Era para ser uma manhã de trabalho comum, se não fosse por um detalhe: as ilustres presenças do príncipe japonês Akishino e de sua esposa, a princesa Kiko Kawashima, no Complexo Ver-o-Peso, considerada a maior feira ao ar livre da América Latina. A novidade causou furor entre os feirantes e o público que passava por ali. Todos voltaram seus olhos admirados para o casal imperial, que chegou ao local às 8h15, acompanhado de uma comitiva que ocupava vários carros. Os feirantes se sentiram lisonjeados por saber que uma das prioridades do príncipe era visitar a Feira do Ver-o-Peso.
O vendedor de aves vivas Edivaldo Moreira, 47 anos, que trabalha no local há mais de quatro décadas, foi um dos feirantes que tiveram a oportunidade de estar frente a frente com as altezas imperiais do Japão. Isto porque, ao que tudo indica, o príncipe é um grande admirador de aves. Quando o monarca fez uma parada na barraca do feirante, o intérprete disse que Akishino apreciava ver os animais.
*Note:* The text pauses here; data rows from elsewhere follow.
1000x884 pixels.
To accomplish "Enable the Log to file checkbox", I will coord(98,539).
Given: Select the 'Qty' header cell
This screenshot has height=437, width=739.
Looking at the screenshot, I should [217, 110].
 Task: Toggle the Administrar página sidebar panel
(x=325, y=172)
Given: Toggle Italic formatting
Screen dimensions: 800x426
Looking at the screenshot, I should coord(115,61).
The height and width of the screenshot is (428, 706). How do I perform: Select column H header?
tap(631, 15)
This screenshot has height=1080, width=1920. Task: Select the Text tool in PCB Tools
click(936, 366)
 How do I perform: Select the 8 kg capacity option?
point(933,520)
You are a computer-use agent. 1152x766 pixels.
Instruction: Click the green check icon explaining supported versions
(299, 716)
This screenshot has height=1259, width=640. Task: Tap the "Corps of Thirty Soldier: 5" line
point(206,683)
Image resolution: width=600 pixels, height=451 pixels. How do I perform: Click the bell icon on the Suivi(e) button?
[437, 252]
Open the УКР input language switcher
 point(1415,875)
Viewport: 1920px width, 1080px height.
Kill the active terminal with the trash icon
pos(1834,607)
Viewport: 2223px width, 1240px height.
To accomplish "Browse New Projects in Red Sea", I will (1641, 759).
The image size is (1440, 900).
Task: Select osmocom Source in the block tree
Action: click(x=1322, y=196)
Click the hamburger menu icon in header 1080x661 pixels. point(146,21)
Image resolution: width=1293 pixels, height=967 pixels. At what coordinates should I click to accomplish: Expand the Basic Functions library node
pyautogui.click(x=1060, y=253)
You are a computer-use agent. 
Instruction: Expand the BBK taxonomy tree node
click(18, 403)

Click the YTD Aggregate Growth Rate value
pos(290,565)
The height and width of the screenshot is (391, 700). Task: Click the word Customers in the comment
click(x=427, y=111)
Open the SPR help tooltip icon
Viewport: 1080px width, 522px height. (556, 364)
Ao acompanhar de perto o dia a dia na feira, o príncipe se encantou com uma ave conhecida como “Índia gigante”, por ter um porte maior, apresentada pelo vendedor Edivaldo Moreira. “É uma raça de galo maior do que as outras. O príncipe achou muito interessante, bateu foto e ficou admirado”, disse o feirante. “Não é todo dia que um príncipe vem nos visitar no Ver-o-Peso, né?”. Quando soube que o príncipe e a princesa iriam visitar o local, a vendedora de artesanato Rosália Maia, 46, imaginou que eles usariam seus figurinos reais. Porém, o que ela pôde ver foi totalmente o contrário.
“Achei os dois muito simples, bem adequados ao nosso clima quente. Agora, o Ver-o-Peso vai ficar ainda mais conhecido”, destacou Rosália, animada.
INTERESSE
O casal real foi recepcionado no Mercado de Ferro, de onde seguiu à Feira do Artesanato. O príncipe demonstrou interesse pela variedade de produtos comercializados no local. Graduado em Zoologia e autor de uma publicação sobre aves domesticadas, o que mais lhe chamou a atenção foram as espécies de peixes e aves, que ele fez questão de fotografar e de saber a espécie de cada um.